WHAT THIS TASK INVOLVES |
Pull out every line from the listing that has the word "Locate".

THE DATA Block Start

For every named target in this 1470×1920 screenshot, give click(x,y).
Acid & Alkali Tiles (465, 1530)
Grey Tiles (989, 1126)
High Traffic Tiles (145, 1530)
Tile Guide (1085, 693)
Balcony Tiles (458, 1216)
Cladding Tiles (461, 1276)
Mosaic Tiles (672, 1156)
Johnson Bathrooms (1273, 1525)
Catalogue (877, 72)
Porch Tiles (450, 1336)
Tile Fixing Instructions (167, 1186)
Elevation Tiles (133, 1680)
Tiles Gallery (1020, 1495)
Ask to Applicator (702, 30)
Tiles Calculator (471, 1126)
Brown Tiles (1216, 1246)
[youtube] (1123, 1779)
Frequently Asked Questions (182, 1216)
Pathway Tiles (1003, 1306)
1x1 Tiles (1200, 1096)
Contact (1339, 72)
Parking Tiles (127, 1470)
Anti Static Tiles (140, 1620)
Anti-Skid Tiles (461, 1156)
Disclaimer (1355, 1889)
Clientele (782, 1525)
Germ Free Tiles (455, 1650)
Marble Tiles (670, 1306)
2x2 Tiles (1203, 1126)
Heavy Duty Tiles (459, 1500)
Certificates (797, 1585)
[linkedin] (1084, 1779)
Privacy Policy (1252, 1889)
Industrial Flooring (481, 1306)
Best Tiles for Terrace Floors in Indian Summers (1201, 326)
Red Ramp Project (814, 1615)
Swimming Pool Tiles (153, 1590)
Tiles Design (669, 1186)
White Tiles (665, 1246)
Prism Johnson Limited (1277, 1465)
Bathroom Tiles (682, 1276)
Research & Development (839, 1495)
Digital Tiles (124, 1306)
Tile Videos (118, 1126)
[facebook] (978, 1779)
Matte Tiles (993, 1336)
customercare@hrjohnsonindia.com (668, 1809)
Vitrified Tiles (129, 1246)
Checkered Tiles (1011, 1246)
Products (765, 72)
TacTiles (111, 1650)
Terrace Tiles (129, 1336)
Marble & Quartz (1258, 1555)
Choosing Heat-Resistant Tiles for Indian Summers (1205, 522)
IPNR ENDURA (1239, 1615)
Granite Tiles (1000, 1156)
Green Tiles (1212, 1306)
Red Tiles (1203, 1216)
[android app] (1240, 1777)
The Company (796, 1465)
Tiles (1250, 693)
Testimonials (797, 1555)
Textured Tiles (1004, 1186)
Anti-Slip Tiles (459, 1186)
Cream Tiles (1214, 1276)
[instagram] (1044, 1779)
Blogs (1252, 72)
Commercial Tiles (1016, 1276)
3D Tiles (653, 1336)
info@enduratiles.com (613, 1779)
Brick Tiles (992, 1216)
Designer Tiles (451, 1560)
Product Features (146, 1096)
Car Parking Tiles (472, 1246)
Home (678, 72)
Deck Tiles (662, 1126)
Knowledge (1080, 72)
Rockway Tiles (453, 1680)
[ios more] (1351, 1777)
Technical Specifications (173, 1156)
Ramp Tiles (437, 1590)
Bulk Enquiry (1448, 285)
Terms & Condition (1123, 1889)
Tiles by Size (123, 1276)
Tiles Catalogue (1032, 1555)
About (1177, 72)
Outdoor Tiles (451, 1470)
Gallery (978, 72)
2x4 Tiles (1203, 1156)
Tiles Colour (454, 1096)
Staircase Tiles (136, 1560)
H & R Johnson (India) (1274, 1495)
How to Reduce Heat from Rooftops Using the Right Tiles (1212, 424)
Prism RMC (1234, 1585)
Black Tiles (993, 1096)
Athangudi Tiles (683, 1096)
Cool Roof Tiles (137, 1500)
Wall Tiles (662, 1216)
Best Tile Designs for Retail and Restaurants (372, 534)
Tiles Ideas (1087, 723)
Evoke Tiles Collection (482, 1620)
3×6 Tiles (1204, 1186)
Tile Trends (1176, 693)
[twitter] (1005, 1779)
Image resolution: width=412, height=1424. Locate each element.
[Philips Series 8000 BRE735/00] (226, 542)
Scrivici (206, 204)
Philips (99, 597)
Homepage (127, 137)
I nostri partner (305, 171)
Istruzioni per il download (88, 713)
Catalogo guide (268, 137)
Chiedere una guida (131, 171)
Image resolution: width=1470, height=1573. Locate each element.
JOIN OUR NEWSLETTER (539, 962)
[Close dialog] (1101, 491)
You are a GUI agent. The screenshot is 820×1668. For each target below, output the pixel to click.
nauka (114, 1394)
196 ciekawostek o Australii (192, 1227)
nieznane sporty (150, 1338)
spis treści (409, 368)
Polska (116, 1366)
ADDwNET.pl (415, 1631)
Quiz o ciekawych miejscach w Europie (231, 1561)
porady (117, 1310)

THE DATA Block End

RESULT FOR THIS EXERCISE |
Image resolution: width=412, height=1424. Locate each element.
Image resolution: width=1470, height=1573. Locate each element.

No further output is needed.